Input data >>
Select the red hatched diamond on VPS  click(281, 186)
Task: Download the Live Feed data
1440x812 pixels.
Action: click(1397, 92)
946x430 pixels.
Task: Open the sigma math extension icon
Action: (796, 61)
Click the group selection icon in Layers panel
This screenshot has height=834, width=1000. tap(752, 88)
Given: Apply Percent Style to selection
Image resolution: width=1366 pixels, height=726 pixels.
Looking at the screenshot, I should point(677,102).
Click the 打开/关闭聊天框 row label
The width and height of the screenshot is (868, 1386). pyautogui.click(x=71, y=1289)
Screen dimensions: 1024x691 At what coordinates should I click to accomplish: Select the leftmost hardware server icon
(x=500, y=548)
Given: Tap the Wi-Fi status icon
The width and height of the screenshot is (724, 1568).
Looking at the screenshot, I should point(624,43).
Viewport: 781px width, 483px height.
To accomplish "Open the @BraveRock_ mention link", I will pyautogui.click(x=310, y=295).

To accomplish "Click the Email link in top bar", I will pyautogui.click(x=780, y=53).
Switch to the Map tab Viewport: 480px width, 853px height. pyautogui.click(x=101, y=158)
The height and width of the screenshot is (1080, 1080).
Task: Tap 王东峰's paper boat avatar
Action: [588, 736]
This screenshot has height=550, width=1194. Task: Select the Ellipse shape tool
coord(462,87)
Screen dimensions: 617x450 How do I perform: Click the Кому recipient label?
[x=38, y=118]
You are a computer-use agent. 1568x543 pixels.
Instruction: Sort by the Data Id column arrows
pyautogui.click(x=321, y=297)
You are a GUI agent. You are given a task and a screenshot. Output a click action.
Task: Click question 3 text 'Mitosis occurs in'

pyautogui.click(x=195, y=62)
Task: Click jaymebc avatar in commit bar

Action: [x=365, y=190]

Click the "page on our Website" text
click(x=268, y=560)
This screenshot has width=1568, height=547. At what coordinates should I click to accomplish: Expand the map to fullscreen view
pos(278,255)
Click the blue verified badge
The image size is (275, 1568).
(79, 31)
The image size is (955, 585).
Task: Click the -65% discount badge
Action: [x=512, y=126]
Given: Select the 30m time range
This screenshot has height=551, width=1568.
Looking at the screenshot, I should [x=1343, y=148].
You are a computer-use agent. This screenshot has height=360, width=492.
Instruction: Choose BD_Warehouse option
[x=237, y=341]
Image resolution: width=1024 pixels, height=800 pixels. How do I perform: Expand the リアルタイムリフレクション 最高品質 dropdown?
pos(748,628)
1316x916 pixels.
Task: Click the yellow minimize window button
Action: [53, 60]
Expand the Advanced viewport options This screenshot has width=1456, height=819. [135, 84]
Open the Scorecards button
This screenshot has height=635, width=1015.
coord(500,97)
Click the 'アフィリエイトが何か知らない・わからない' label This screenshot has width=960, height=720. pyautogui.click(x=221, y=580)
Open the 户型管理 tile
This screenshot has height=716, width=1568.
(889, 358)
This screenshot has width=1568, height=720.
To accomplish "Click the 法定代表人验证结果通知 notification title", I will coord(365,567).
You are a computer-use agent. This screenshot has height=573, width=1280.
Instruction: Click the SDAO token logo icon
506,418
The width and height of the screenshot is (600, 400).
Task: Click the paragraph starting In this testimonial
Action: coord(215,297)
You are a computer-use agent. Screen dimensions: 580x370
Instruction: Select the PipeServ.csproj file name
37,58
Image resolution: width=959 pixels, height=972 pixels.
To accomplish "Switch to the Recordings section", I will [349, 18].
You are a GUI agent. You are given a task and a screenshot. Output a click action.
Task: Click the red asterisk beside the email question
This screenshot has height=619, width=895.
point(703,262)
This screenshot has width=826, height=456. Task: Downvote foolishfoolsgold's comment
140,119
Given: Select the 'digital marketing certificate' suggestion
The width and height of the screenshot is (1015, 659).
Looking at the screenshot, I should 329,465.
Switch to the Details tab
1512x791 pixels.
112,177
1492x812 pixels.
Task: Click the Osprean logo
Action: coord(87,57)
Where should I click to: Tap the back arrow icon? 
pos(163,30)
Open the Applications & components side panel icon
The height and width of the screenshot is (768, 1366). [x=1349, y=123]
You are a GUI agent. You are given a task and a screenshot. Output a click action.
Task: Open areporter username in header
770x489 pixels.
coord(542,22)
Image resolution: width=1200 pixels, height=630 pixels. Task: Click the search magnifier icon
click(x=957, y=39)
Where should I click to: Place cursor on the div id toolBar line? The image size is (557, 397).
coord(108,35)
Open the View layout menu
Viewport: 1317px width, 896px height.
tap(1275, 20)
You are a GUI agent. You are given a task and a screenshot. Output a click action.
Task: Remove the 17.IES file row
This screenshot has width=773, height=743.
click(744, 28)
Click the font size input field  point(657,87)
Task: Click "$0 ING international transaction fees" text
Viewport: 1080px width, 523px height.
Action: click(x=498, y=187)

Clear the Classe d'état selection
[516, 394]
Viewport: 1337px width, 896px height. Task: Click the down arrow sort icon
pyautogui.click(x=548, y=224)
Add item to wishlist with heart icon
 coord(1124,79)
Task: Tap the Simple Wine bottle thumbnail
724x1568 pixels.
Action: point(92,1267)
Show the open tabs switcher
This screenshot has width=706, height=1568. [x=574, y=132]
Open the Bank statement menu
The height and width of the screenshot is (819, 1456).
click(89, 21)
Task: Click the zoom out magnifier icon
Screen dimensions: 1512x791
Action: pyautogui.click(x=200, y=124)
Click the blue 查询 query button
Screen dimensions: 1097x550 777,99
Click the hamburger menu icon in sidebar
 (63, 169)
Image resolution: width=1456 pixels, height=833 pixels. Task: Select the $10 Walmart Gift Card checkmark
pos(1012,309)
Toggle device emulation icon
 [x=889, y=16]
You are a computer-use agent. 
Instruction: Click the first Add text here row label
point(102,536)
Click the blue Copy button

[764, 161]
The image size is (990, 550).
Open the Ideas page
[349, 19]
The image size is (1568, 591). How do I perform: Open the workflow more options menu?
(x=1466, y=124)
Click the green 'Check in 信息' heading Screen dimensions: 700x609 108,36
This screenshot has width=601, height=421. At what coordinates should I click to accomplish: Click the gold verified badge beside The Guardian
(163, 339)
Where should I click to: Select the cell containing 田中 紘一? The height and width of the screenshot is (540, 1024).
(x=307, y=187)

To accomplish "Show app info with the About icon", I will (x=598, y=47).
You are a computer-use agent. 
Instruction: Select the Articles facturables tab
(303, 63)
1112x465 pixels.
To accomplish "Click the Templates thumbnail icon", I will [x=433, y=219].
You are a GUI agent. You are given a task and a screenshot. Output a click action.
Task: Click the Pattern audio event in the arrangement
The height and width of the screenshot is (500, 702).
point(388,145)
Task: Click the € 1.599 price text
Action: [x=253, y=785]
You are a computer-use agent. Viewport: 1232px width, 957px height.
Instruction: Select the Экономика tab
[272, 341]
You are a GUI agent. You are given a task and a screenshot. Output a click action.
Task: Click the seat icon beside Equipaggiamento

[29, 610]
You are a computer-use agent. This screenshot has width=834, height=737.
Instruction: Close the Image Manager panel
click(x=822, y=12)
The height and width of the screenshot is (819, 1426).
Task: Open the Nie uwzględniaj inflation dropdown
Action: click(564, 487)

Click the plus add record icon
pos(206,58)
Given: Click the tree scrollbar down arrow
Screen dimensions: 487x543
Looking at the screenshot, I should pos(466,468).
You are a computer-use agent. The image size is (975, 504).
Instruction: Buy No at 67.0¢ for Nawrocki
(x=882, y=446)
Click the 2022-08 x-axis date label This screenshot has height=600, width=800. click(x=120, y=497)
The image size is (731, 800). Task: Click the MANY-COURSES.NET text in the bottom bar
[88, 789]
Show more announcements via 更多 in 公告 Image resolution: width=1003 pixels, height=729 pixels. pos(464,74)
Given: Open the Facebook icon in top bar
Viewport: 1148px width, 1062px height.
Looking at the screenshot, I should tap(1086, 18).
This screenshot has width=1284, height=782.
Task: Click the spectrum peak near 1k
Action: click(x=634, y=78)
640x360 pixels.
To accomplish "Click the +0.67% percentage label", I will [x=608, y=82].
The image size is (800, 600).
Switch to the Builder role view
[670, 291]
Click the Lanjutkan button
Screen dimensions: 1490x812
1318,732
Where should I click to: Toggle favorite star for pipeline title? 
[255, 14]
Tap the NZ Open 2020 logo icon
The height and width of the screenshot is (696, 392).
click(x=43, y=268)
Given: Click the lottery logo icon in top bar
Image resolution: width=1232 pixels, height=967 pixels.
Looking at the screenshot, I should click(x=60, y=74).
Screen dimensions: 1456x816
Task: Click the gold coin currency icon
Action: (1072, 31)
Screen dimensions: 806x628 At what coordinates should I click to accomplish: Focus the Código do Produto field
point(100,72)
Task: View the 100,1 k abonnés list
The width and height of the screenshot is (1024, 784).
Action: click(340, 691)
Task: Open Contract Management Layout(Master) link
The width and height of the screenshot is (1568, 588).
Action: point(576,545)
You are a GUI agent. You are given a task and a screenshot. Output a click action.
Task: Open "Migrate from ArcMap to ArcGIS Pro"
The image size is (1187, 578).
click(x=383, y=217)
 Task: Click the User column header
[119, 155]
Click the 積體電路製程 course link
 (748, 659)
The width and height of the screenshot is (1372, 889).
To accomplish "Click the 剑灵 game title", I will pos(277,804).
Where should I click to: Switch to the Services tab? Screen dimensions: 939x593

Task requirements >>
Which lines above include "thumbnail"? Show each of them by copying it.

Response to this task >>
Task: Tap the Simple Wine bottle thumbnail
To accomplish "Click the Templates thumbnail icon", I will [x=433, y=219].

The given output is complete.